Né en 1966 à Los Angeles, Grégory
Salinger passe les quatre premières années de sa vie aux Etats-Unis,
avant de s'envoler vers le Vieux Continent.
Il a six ans quand il découvre la France, le pays de naissance
de sa mère. Elève du très classique et très coté lycée parisien Henri IV, il préfère après
son bac - série littéraire, mention bien - s'exiler
et renouer avec sa fibre américaine. "Mon père étant américain,
j'avais envie de passer du temps dans ce pays".
Le rêve américain, pour Grégory Salinger, c'est moins
l'histoire d'une ascension sociale - malgré un début
de carrière comme analyste financier chez Lazard Frères à New York - que celle d'une rencontre
avec une culture et une pédagogie
en décalage avec la rigidité du système français.
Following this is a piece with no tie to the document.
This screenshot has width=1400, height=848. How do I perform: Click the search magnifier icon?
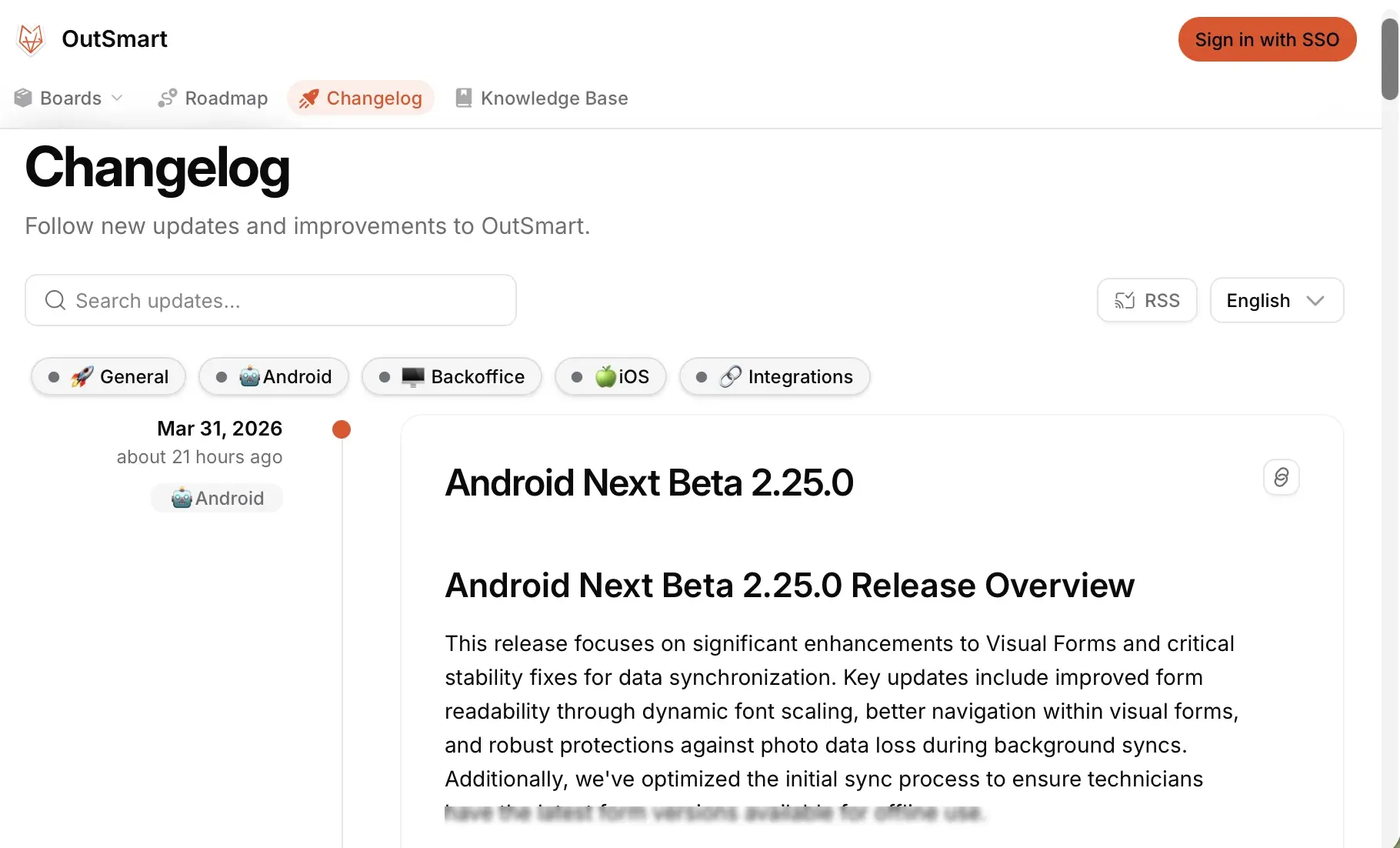coord(54,300)
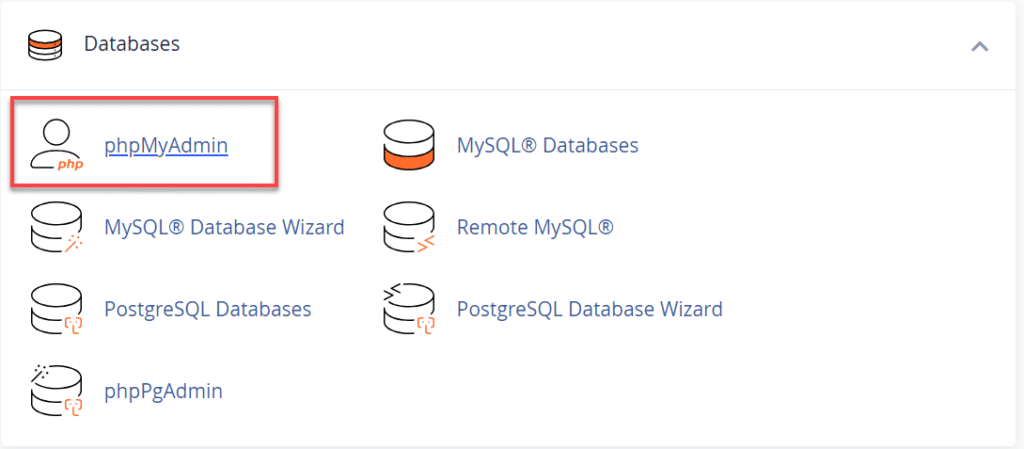Image resolution: width=1024 pixels, height=449 pixels.
Task: Go to the Remote MySQL® link
Action: point(534,228)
Ce qui lui
plaît le plus dans son cursus de bachelor en économie
au Swarthmore College de Philadelphie, c'est la possibilité
de varier les enseignements - il suit notamment des cours
de philosophie et d'astronomie - et la forte proximité
avec les professeurs. "Imaginez Robin Williams dans Le Cercle
des Poètes disparus...".
Là-bas, Grégory Salinger affirme avoir développé un sens du
management radicalement opposé à la raideur du rapport hiérarchique
entre gouvernant et gouverné. "Diriger une équipe, c'est libérer
les énergies des uns et des autres. On se met d'accord sur des
objectifs et les règles du jeu pour y parvenir, et après, libre
à chacun d'utiliser ses ressources et sa créativité pour obtenir
des résultats. C'est un état d'esprit où l'univers des possibles
doit être le plus large possible".
Après deux années de transit entre New York et Istanbul dans
le cadre de son poste d'analyste et conseiller financier du
gouvernement turc pour le compte de Lazard Frères, Grégory Salinger,
alors âgé de 22 ans, reprend ses études. Il s'inscrit
à l'école de relations internationales John
Hopkins de Bologne, puis s'envole de nouveau vers les Etats-Unis
où il décroche à 25 ans un MBA dans la prestigieuse université
d'Harvard. C'est l'opportunité d'entamer une brillante carrière de
"golden boy". Mais après ces longues années passées à voyager, Grégory
n'a qu'une envie : retourner en France.
En 1991, il est recruté chez Pathé par Jérôme Seydoux pour participer
à l'élaboration et au déploiement d'une nouvelle génération
de complexes de cinéma. Un poste qui va se révéler décisif dans
l'évolution de sa carrière. Il l y découvre le consommateur et l'impérieuse nécessité, pour réussir, d'être à l'écoute de ses envies et de ses besoins.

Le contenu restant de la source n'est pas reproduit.